By AnnaJoy Gillis, Intern & Missa Perron, Development Assistant
Holly Mitchell is a fierce advocate for women. Her legislative work on behalf of women and families stands out with extraordinary examples of no-nonsense solutions.
From reversing cuts to CalWORKs to protecting homeless youth from harassment, her bills have garnered for her ever growing respect and attention in the Capital.
But long before Holly was winning accolades for her legislative accomplishments, she was a scared 15-year-old struggling to make sense of a flawed world. After a contentious Klu Klux Klan demonstration at her high school, Holly witnessed her mother calm school tensions and advocate on behalf of minority students. Her mother’s bravery and wisdom during that difficult time helped Holly understand what it means to provide vision and leadership.
In 2010 Holly entered the Assembly as a tireless advocate for California’s most vulnerable populations-including children, seniors, the disabled, families and minorities- and has since been incredibly successful.
Reflecting back on this experience, Holly declares, “I believe it is essential for women of all ages to make use of their natural leadership ability. This doesn’t necessarily mean running for office; it means tapping into your heart to identify and take action on those issues that resonate with you—perhaps child care, health care, elder care, education, poverty, domestic violence or city planning.”
Leading with her heart
Leading with purpose and authenticity is exactly what Holly has done in her career. Prior to being elected in 2010 to represent Los Angeles’ District 47 (now 54) in the California State Assembly, she served as CEO of Crystal Stairs, a nonprofit and one of California’s largest child care agencies.
While at Crystal Stairs, she sought to enhance and protect access to quality and affordable child care. Being a single mom herself, she understood the challenges working mothers face and the importance of having safe and secure child care while working to provide for your family.
Holly also worked to insure equity and access to healthcare. Her prior jobs included working as a policy analyst for the California Senate’s Health and Human Services Committee, as a legislative advocate and as the executive director of the California Black Women’s Health Project.

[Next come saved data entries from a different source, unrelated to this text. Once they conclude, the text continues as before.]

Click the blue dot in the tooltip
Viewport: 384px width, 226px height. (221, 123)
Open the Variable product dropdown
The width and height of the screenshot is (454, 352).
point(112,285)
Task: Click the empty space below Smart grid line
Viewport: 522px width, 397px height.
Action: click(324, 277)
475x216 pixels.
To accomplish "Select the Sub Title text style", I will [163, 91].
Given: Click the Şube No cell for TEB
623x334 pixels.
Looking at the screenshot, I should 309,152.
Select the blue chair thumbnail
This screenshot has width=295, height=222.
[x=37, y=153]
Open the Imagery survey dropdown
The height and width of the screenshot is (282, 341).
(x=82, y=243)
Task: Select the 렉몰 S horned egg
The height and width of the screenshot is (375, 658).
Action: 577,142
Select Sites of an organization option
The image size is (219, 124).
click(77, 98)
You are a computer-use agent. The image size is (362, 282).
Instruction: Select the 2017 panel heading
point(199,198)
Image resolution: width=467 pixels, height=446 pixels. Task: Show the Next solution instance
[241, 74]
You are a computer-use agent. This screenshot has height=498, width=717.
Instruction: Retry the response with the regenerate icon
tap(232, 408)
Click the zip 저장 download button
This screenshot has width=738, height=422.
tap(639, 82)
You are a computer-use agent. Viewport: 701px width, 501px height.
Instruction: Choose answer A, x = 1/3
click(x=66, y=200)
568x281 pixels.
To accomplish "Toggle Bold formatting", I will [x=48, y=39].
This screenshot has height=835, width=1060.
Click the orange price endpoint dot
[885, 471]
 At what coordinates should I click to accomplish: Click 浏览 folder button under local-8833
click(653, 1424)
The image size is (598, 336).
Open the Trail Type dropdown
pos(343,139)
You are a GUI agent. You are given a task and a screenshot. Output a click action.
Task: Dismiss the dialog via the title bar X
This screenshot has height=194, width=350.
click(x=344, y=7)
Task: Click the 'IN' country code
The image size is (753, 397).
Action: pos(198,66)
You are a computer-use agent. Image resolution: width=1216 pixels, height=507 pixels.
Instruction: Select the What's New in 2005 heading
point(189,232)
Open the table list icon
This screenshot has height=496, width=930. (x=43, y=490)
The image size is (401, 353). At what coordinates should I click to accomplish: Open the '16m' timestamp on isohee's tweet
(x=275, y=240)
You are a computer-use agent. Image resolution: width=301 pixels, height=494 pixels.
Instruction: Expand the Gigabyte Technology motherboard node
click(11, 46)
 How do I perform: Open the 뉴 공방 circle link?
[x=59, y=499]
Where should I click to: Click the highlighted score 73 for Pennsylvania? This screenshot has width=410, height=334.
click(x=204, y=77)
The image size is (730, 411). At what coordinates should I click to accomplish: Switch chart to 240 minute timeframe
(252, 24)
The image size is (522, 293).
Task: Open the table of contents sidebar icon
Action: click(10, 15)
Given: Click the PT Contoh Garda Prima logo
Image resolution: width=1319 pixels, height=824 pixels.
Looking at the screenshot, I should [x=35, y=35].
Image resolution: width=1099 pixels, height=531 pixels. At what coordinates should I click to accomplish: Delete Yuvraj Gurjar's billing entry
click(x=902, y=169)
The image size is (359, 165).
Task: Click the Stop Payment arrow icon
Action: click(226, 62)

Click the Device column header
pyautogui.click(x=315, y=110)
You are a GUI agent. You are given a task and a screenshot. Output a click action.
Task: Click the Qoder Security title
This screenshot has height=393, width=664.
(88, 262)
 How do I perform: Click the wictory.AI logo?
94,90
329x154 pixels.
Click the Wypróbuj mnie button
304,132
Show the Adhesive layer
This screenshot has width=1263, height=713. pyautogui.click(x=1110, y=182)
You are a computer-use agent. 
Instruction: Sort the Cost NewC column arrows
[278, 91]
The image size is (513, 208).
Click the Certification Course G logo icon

Advocate for economic security
In 2010, Holly entered the Assembly as a tireless advocate for California’s most vulnerable populations-including children, seniors, the disabled, families and minorities. She has since been incredibly successful.
During her first term in the Assembly, she was the only member of her Democratic class to not have a single one of her bills vetoed. All of her bills passed, including two very important bills for women’s reproductive health: AB 2348, which expanded women’s access to birth control and AB 2530, which prohibited the shackling of pregnant, incarcerated women.
Commenting on Holly’s ability to drive change, Assembly Speaker John A. Pérez said, “Assemblymember Mitchell is a talented and thoughtful voice in the legislature, and has earned a great deal of respect on both sides of the aisle.”
This year, Holly’s on fire
This legislative session, Holly stepped up her intensity and focused on helping low-income women. Two of her recent legislative accomplishments, “The Mitchell Plan” and AB 271, have had integral mission alignment with the Women’s Foundation of California.
Holly proposed “The Mitchell Plan” to increase the basic grant for CalWORKs, California’s welfare program for families in extreme poverty. Severe budget cuts over the last few years have meant that since 2011, the average CalWORKs grant has been set at 29.1 percent of the federal poverty level (FPL), the lowest level in more than 20 years.
Although she originally advocated for a 12 percent increase in the CalWORKs grants, she was able to get a 5 percent increase included in California’s new state budget.
Commenting on her budget proposal, Holly said, “This is a measured first step in our effort to reduce poverty in California, and it comes at the expense of no other program. If you care at all about freeing children from the strangling yoke of poverty, this vote was the opportunity to join the freedom march.”
AB 271—the next hurdle
At this very moment, Holly’s working on AB 271, a bill to repeal the notorious “family cap” on welfare benefits. The law would end the practice of prohibiting families, which have been on CalWORKs for at least ten months, from receiving increased assistance after the birth of another child.
“The cap makes poverty worse by forcing families to spread meager resources even thinner,” she said.
The current maximum family grant rule has been state policy for over 15 years, yet has produced no evidence of slowing the birthrates of affected families or decreasing welfare abuse. It has only punished women for getting pregnant while poor and pushed them even deeper into poverty.
The great news is that AB 271 has passed the Assembly and is currently before the Senate Appropriations Committee. We hope it will reach the Governor’s desk before the end of this session.
The leadership for and on behalf of women and children, embodied by this assembly member, permeates her career history, her policy work, and her inspiring character. Holly Mitchell followed through on her advice to “take action on those issues that resonate with you.” She’s a fearless fighter, mother, and role model for women everywhere.
Holly Mitchell’s mom inspired her. She inspires us.